I watched Dan Rather’s interview with Saddam Hussein (CBS, Feb. 26). The interview was the first time I had ever heard from Saddam directly and I wondered why one hour was all he had for all that Iraq has been the great American football.

Adding to that the reports from American journalists that the Iraqi army is, at best, a ragtag outfit of Beetle Baileys who surrendered without as much as a sneeze to American troops in the first Gulf War is not a picture to me of a lethal army that’s going to do anyone any real harm. Saddam is not known to pump his country’s wealth into his military and his military is not known to win wars.

Going further, Saddam Hussein came to power the same way every ruling party before him came into power, which is by using force. In Iraq, formerly known as Mesopotamia, the people have known war since 330 B.C. when it was first conquered. From then, every ruling party came about by overthrowing the party before it. It is not as if the conflicts associated with Saddam Hussein are exclusively his.

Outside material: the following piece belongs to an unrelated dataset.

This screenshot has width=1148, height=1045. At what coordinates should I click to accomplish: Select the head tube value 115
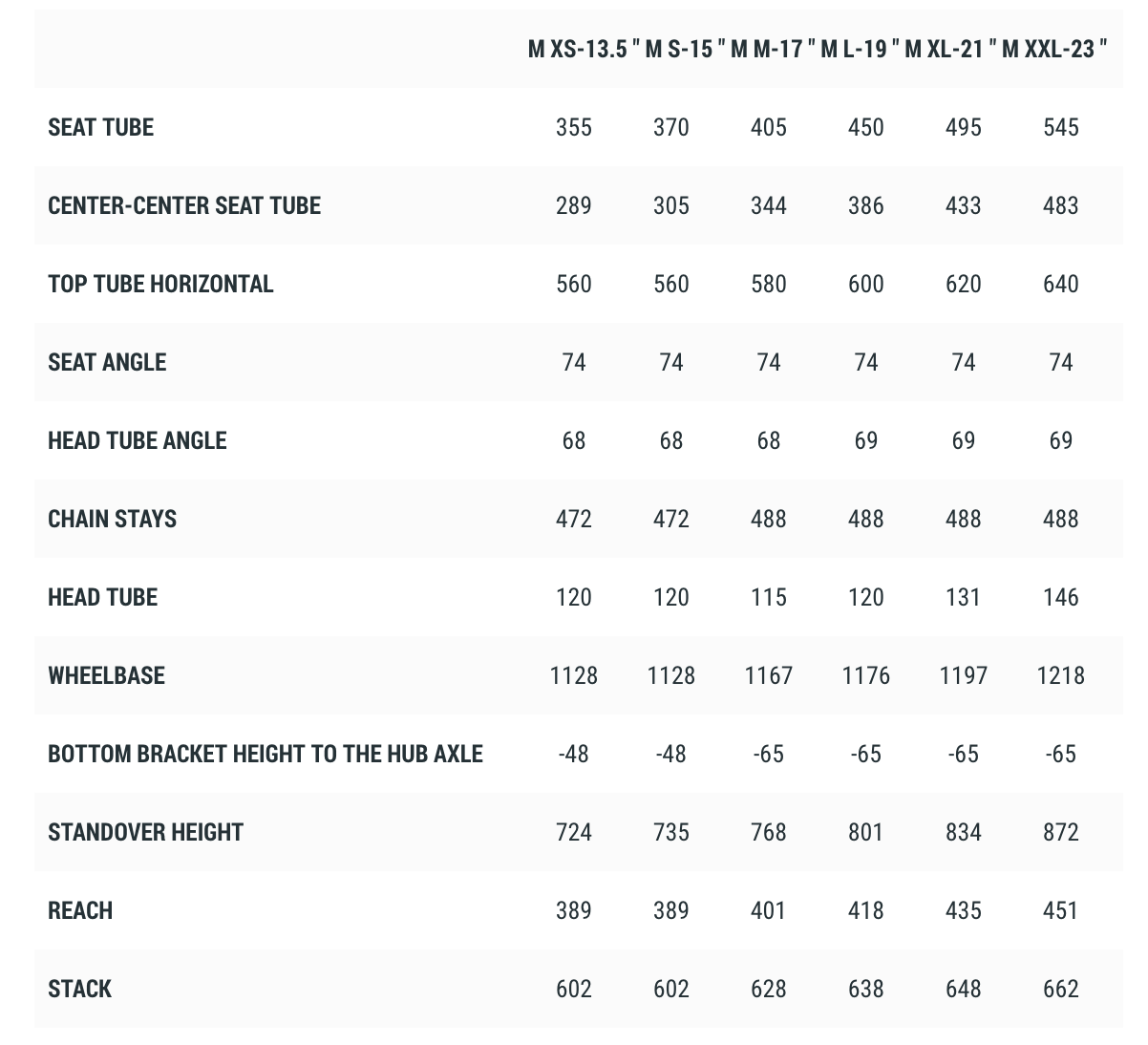pos(769,597)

Bear in mind that his politics, the Ba’ath Party, always stood for rejecting and opposing imperialism for the sake of the Arab world. It is this American and British bullying encroachment upon the Arab world that has inflamed it against us.

In closing, the Koran is law in the Islamic faith, not Saddam Hussein. It is the extremes by which the Koran is adhered to and some are more extreme, or fundamental, than others.

So what after all? Did Saddam put Tim McVeigh up to the terror that befell the Murrah building, too? Because we’re free and we believe in things?